By Suzanne Metlay
Secure World Foundation
A whistling noise and a thump … and then a discovery that would change their lives, a rock from another world landed in their horse pasture near Berthoud. Megan Clifford and her son Andy found what is now officially recognized as the Berthoud meteorite on Oct. 5, 2004.
The Berthoud meteorite is one of only five “falls” discovered in the state of Colorado. A fall is witnessed during and collected after its descent through Earth’s atmosphere. As is required by international agreement, the other falls were also named for the locations where they were found — Cañon City (1973), Denver (1967), Elbert (1998) and Johnstown (1924). Eighty other official meteorites from Colorado are “finds” — no one saw them drop from the sky but they were analyzed and identified to be extraterrestrial in origin.
The Berthoud meteorite is most likely from the surface of Vesta, one of the largest and most geologically complex asteroids in the region between Mars and Jupiter, known as the Asteroid Belt. Since Ceres was designated a dwarf planet, Vesta is now both the largest and the brightest asteroid in the belt — observers with backyard telescopes can easily see Vesta when conditions are right. Interestingly, the Johnstown meteorite is also thought to be from Vesta.

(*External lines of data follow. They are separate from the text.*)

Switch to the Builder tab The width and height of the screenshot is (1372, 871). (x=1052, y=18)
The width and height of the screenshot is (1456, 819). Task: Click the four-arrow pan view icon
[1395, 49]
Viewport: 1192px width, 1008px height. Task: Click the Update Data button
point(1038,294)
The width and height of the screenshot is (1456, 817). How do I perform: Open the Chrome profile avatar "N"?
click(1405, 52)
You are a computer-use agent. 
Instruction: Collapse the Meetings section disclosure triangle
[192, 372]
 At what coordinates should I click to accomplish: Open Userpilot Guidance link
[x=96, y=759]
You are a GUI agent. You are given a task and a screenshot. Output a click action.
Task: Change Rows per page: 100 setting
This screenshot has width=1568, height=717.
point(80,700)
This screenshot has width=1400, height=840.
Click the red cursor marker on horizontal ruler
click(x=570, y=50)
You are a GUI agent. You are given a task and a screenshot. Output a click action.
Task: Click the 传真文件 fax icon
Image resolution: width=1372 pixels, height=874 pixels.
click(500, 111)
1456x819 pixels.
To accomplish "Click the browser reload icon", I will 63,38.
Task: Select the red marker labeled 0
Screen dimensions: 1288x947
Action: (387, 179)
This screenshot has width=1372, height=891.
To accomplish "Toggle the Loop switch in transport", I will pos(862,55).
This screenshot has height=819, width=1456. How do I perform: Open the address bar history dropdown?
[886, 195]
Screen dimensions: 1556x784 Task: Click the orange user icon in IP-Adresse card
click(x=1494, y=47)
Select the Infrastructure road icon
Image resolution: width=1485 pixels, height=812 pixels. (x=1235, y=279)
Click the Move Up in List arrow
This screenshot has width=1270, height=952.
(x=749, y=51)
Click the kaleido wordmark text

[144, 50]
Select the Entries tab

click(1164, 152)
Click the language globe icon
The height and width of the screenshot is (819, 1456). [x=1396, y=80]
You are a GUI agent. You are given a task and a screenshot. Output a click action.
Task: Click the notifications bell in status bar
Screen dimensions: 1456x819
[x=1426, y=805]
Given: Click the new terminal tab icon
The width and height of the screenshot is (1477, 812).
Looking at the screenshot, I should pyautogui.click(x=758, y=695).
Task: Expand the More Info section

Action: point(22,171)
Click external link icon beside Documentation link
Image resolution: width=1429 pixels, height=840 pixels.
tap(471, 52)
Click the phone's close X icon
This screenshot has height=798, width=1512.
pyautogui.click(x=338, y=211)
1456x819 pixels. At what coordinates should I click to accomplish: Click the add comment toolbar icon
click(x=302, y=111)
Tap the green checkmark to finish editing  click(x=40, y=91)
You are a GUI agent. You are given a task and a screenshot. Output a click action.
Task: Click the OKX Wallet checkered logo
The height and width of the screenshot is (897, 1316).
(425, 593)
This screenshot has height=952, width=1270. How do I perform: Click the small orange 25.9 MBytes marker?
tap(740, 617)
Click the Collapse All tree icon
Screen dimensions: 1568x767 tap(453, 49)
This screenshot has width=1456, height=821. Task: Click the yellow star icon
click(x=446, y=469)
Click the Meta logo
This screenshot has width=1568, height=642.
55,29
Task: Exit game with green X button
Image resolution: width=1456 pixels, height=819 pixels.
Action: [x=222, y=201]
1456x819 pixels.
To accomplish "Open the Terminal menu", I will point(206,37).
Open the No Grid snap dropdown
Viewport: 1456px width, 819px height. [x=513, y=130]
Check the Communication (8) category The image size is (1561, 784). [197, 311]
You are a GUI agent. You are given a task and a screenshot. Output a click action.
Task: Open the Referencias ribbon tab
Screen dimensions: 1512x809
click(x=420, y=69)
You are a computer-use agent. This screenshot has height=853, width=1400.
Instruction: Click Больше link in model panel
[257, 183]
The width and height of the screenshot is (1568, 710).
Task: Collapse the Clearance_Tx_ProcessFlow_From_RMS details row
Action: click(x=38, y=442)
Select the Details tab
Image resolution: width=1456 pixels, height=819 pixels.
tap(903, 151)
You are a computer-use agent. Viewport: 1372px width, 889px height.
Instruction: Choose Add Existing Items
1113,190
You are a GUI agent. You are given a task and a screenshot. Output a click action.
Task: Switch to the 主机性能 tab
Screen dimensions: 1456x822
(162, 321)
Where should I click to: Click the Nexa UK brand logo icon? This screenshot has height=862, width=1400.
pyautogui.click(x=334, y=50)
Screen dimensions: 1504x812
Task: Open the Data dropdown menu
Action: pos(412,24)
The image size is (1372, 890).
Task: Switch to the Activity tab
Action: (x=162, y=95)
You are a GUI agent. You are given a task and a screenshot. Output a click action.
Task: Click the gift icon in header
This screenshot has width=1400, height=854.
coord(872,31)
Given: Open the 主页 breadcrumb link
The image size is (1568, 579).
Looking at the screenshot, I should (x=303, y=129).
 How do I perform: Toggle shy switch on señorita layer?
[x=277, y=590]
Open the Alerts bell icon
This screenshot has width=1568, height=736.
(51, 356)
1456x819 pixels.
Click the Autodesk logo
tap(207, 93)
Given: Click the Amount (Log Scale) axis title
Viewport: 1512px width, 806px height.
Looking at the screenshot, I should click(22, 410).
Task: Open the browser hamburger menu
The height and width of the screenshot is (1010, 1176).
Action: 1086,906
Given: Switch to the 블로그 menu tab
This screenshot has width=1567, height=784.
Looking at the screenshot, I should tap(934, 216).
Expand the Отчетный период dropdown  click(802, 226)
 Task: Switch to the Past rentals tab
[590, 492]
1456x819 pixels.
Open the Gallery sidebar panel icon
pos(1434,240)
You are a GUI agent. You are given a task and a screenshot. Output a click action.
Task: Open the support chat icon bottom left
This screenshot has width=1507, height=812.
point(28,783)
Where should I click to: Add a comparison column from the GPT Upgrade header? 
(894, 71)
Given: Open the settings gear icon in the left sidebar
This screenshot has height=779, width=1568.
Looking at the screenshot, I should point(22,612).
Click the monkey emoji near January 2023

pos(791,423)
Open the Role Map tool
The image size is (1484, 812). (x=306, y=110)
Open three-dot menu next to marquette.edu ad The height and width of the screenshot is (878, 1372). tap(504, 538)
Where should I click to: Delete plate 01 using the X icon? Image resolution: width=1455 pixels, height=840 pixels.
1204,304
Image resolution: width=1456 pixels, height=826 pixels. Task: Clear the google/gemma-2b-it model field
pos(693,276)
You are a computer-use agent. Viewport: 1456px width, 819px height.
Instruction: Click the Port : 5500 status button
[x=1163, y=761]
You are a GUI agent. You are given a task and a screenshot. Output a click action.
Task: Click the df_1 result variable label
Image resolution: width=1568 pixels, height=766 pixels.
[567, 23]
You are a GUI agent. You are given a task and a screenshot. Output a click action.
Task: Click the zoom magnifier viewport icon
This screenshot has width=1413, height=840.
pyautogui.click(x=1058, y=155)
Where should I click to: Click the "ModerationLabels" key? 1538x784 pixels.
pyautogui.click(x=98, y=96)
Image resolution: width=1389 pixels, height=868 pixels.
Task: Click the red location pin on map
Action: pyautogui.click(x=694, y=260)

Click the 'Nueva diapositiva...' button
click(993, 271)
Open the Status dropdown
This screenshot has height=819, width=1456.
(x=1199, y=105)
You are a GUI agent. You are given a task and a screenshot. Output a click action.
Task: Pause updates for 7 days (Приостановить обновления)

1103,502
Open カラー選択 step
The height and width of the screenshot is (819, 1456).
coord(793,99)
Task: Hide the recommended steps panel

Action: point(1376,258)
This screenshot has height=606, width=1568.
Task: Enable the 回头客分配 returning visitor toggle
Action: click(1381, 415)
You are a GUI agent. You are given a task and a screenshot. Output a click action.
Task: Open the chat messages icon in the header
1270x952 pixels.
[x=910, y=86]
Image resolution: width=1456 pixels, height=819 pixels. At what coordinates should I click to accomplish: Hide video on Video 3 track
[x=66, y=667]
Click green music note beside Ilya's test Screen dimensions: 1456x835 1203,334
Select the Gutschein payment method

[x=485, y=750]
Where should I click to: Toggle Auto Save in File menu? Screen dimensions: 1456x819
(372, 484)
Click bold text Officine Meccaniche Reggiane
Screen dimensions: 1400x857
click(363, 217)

The Berthoud meteorite is classified as a eucrite, which is from the rocky surface of the asteroid; the Johnstown meteorite is a diogenite from just below the asteroid’s surface.
How can we tell where these meteorites come from? Astronomers have been looking at Vesta since 1807 and have long known that this asteroid had a big chunk knocked out of it. Vesta is about 325 miles (525 kilometers) in diameter (roughly the width of the state of Arizona). Along one side, a huge impact crater can be seen showing layers of different kinds of rock such as basalt. The Berthoud and Johnstown meteorites are most likely remnants from a giant collision; the resulting chunks which broke off Vesta orbited around the Sun as small asteroids known as “vestoids”, then were tugged by Jupiter’s gravitational pull out of the Asteroid Belt and thrown toward Earth.
NASA currently has a spacecraft heading toward Vesta. Launched in September 2007, the Dawn mission flew past Mars, where the spacecraft received a gravity assist to fling it faster into the Asteroid Belt in February 2009. Once Dawn arrives at Vesta in September 2011, it will go into orbit around the asteroid and take data that should prove the origin of the Berthoud and Johnstown meteorites. In 2012, Dawn will do something no other space mission has ever done — it will leave Vesta to visit dwarf planet Ceres, arriving in 2015. Unlike originally “hot and dry” Vesta, which clearly had volcanic activity, Ceres is thought to be “wet and cold” with a layer of water ice over its core.
The Berthoud meteorite was analyzed by researchers at the Lunar and Planetary Laboratory at the University of Arizona, the Southwest Meteorite Laboratory and the Planetary and Space Sciences Research Institute at The Open University in the United Kingdom. Their research results were published in the Meteoritical Bulletin, thereby establishing the Berthoud meteorite as an officially classified fall (Meteoritical Bulletin, no. 94, MAPS 43, 1551-1588 (2008)). The main mass of the 960-gram meteorite as well as two additional thin sections reside in a family trust, under leadership of Megan Clifford’s mother, Marilyn Meador.